Pictures aside, please retype the whole listing word for word.
*** PROVIDED INFORMATION Section Begins ***
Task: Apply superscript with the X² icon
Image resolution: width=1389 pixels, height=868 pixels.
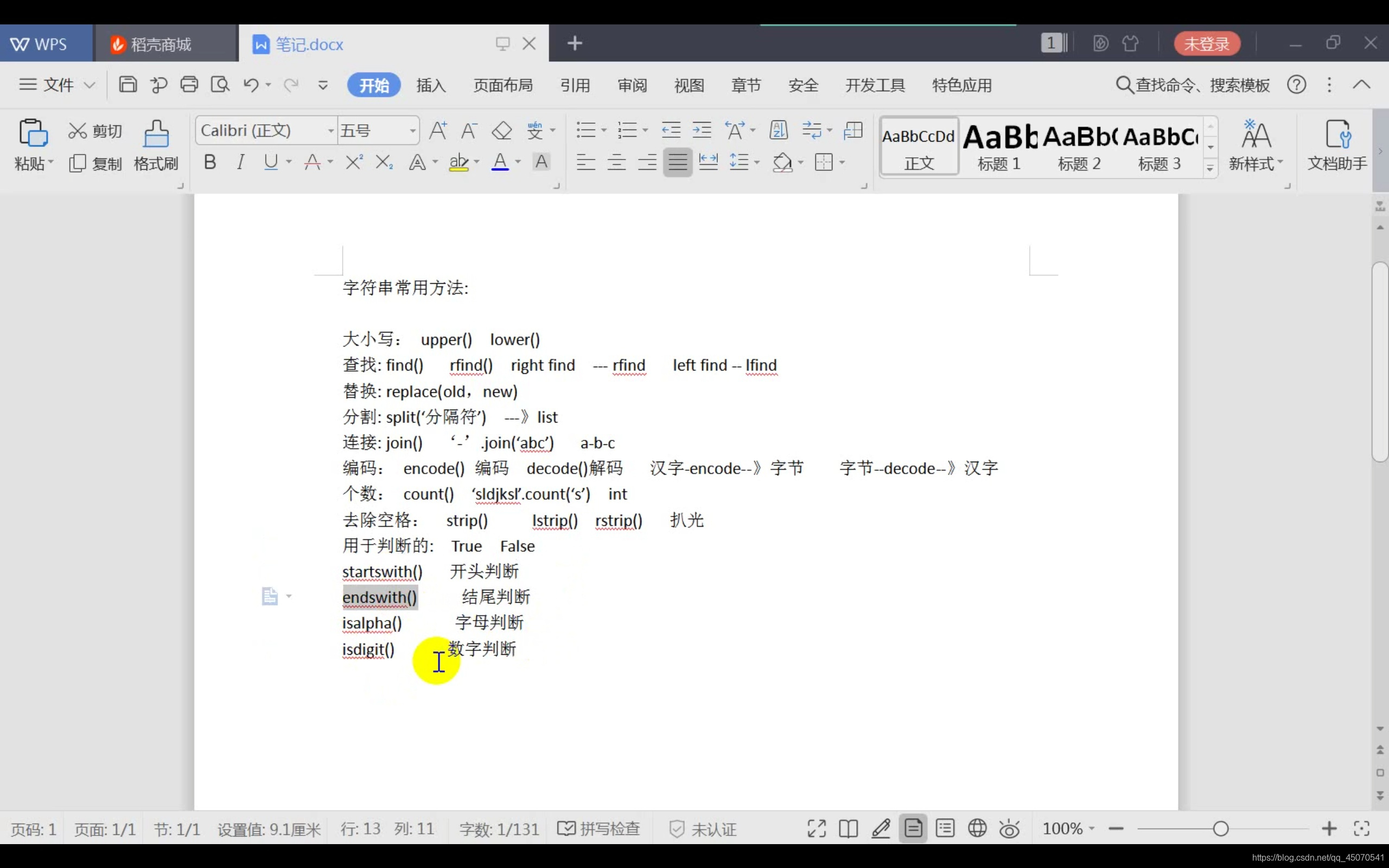Action: (x=354, y=162)
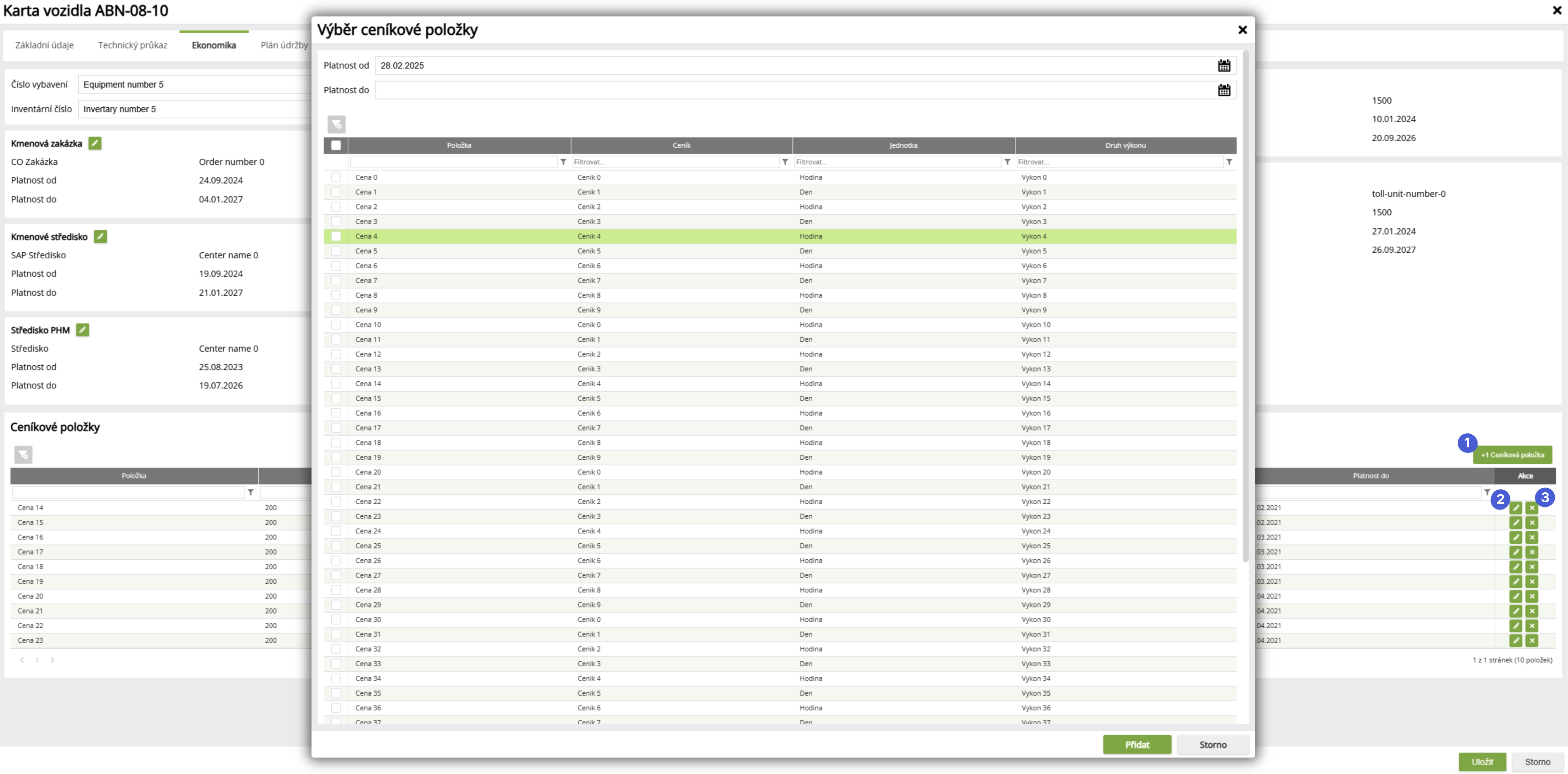Click +1 Ceníková položka button
This screenshot has height=774, width=1568.
(x=1512, y=455)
*** PROVIDED INFORMATION Section Ends ***
→ **EXERCISE SOLUTION**
Task: Apply superscript with the X² icon
Image resolution: width=1389 pixels, height=868 pixels.
Action: (x=354, y=162)
Click +1 Ceníková položka button
This screenshot has height=774, width=1568.
(x=1512, y=455)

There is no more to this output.